HOW CAN WE FIND COMPASSION FOR THE PEOPLE THAT WE HATE?

Recently, I had a heated conversation with one of my collegues. It made me angry and even cursed her to death for being a female asshole. It was a terrible feeling having to work with someone who you completely wish to dissappear. To be honest, I felt more stressed and burden having to think of her everyday.

I understand that stress in the workplace is part of the contract which we all need to deal with later on. At this moment, I have figured out that its not worth it for me to feel exasperated because of that one person nor even ruin my astonishing days thinking about her. 

Instead, I divuldged myself into reading which is the equivalent of meditation for me. I felt positive again and was able to think beyond that hatred. Although this is not the first time I had fought with someone it made me realize to do a self psychology on how to be compassionate for those people I hate the most or for that certain moment. 


Yes, we can be compassionate to them. We just need to try harder, and we should not make that hatred the centre of our vision but ourself. I want to share with you what I've read which have the same point of view on my situation.

Hate is a miserable, tiring, trying, debilitating thing.  It will cripple your mind and ruin your potential.  

I try not to hate.  But I do get angry at people. This is how I deal with it.  I call it The Drilldown Method.
I ask myself why I am angry at this person.  Then I ask myself whythat is the case.  Then again.
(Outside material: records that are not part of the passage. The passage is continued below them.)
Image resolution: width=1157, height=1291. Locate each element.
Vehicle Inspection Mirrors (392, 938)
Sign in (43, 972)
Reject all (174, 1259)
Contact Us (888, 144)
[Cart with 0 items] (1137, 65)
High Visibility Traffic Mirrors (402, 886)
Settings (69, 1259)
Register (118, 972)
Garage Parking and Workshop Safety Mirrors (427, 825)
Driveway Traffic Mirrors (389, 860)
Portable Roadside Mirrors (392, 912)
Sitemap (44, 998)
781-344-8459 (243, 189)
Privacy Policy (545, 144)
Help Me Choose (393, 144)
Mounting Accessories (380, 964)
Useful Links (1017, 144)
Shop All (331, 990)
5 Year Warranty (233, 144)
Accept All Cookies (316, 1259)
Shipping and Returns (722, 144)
And again…
I keep drilling down until I get to the most fundamental driver of my anger.   

Usually has something to do with how this person is making me feel, not related to who they actually are.  I get angry because I’m protecting something about myself that is weak or underdeveloped. I’m afraid. 
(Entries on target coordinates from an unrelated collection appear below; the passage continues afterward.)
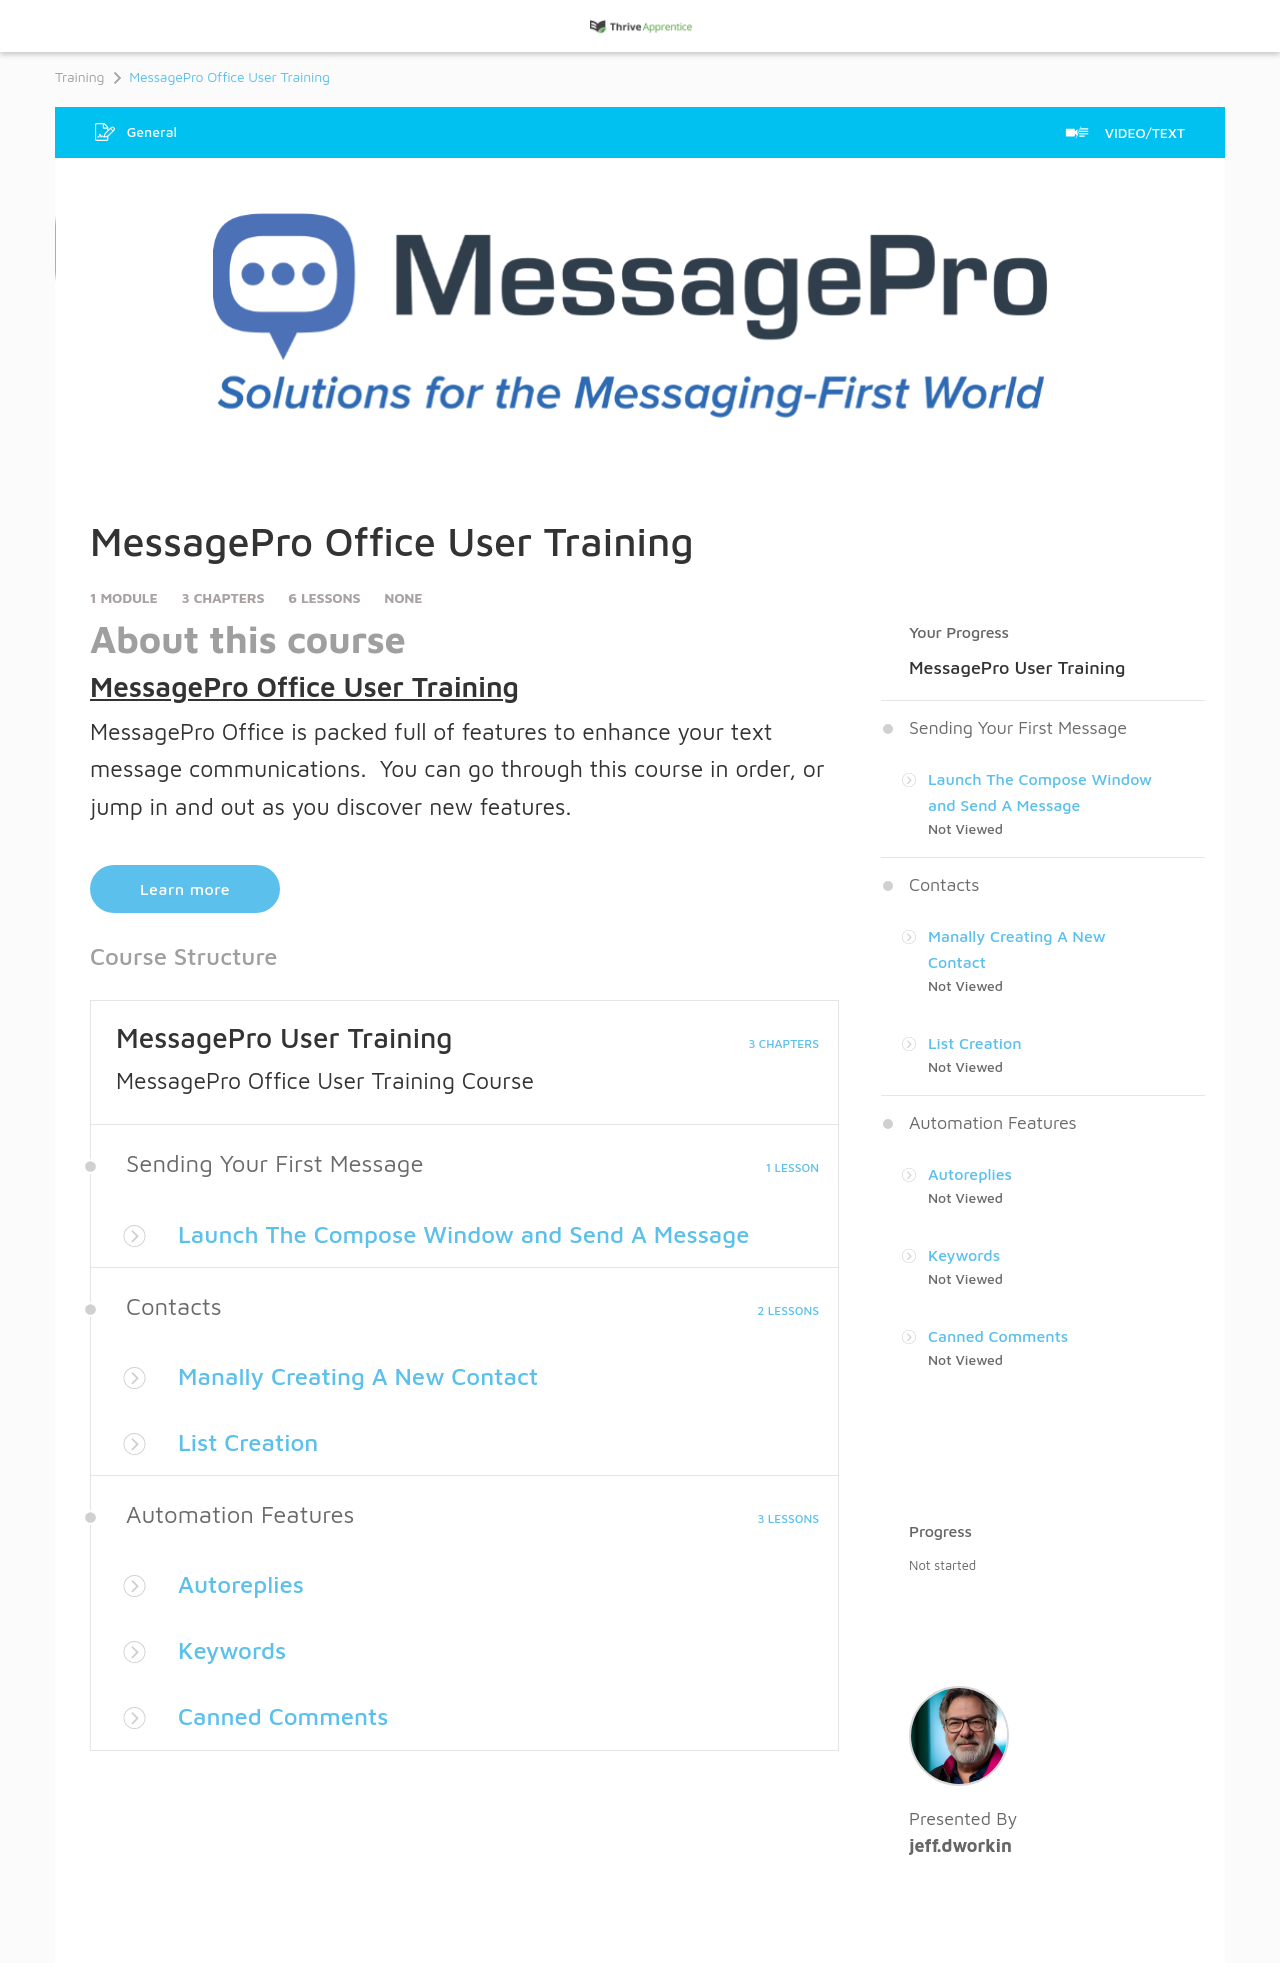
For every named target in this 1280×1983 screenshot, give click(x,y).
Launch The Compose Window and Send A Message (464, 1234)
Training (79, 76)
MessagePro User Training (284, 1037)
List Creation (248, 1442)
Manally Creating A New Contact (358, 1376)
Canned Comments (283, 1716)
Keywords (232, 1650)
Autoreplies (241, 1584)
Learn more (185, 889)
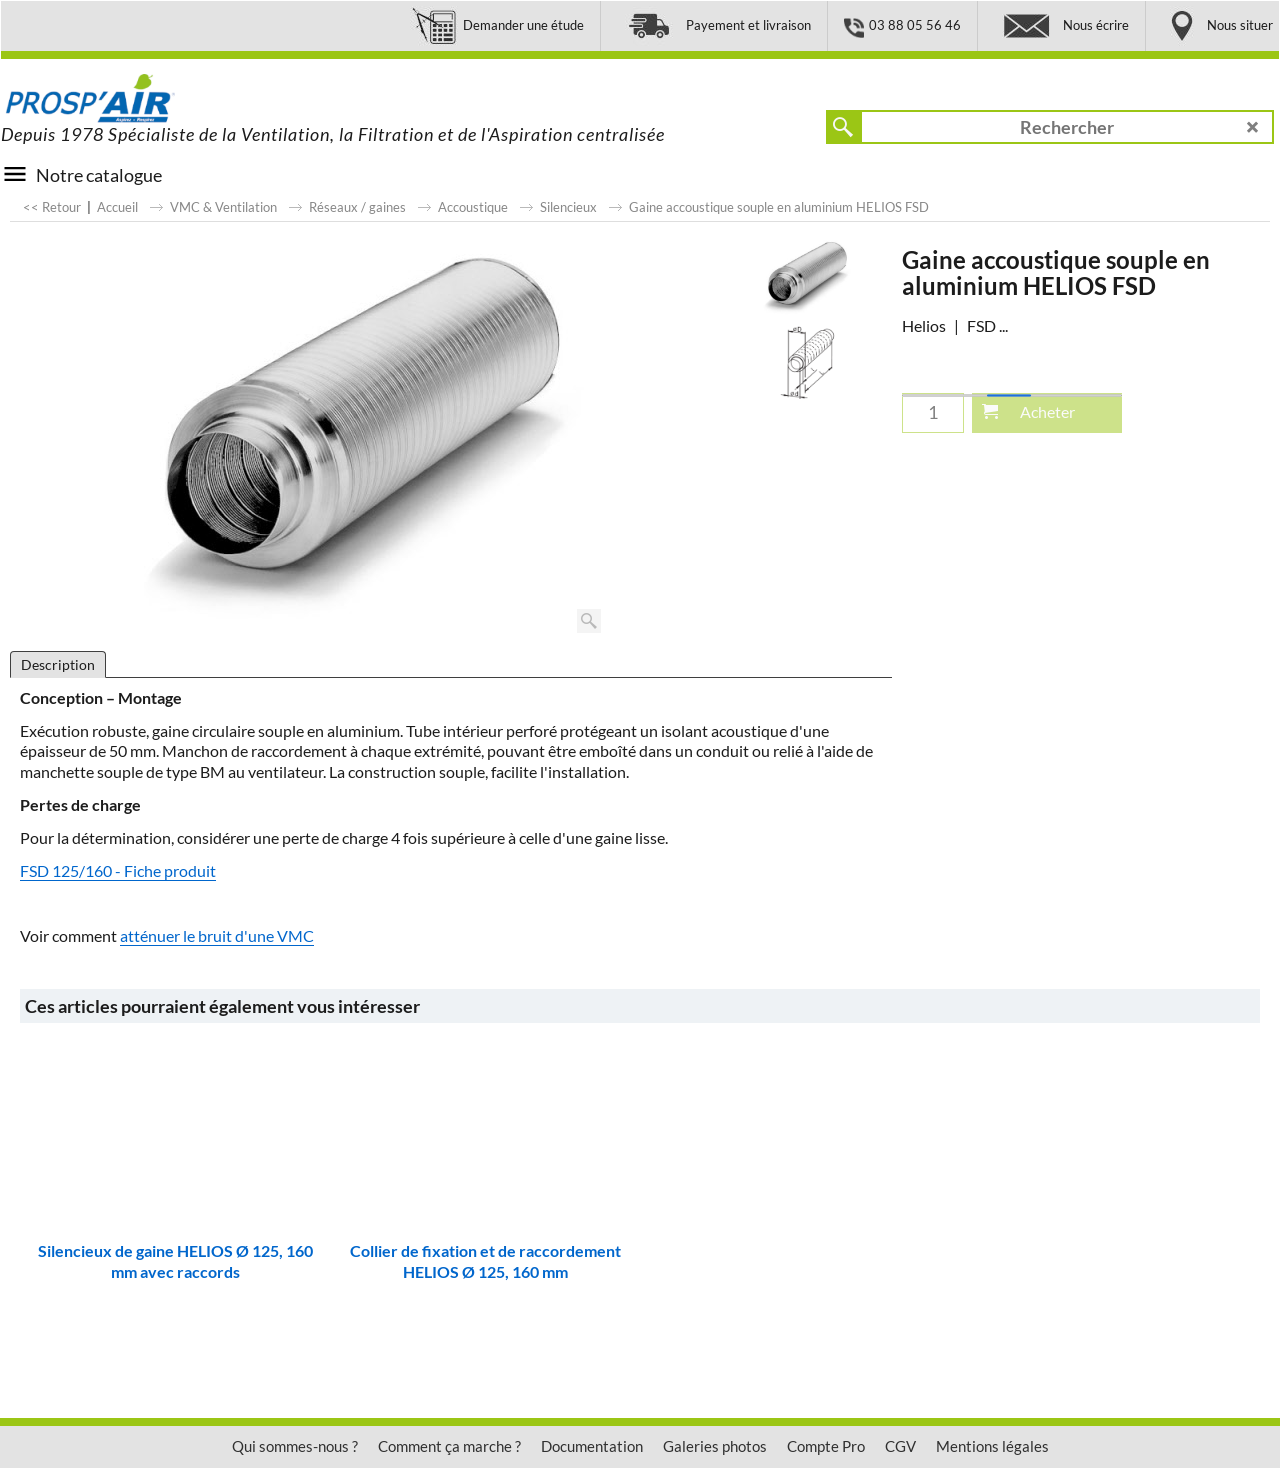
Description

If I address my fear and fix it, then who cares about hating someone?  Not me.  Not worth it. 

Here is an example: 
Let’s say I’m mad at someone for writing bad things about me.  I might get really angry and that might lead to hate.   
Commence Drill Down:
I ask myself, Why am I angry at this person or even hate them? Because they are being a jerk.  But why does that bother me? Because they are judging me for no reason.  But why does that bother me? Because they think what I write is crap.  But why does that bother me?  Because…what if they are right?!   
Oh my goodness, I’m insecure and this trigged my insecurity, and THAT is what I need to get over. Because if I’m not insecure, then I would see such comments and the person who wrote them as thoughtful advice (or bullshit.)  But not as someone worth hating.  Certainly not.
Does that mean that I want to be this person’s best friend?  No. Does it mean I condone or appreciate everything about them?  No.  It just means that I don’t hate them. 
Getting to compassion is harder.  It comes over time, you cannot will yourself to be completely compassionate but you can start by acting compassionate.  I find that once I remove the anger (or hate) I start to see more positive aspects of this person and things that  might have shaped their opinions.  Then compassion develops on its own.
  -Ellen Vrana
As of now, we haven't talked to clear everything out but unlike before it doesn't bother me anymore. I was able to make small conversation  to her about work although I can see that she still carrying the grudge out of me. I can't help her with that because this is something to be discovered on her own but I can always give my compassion her.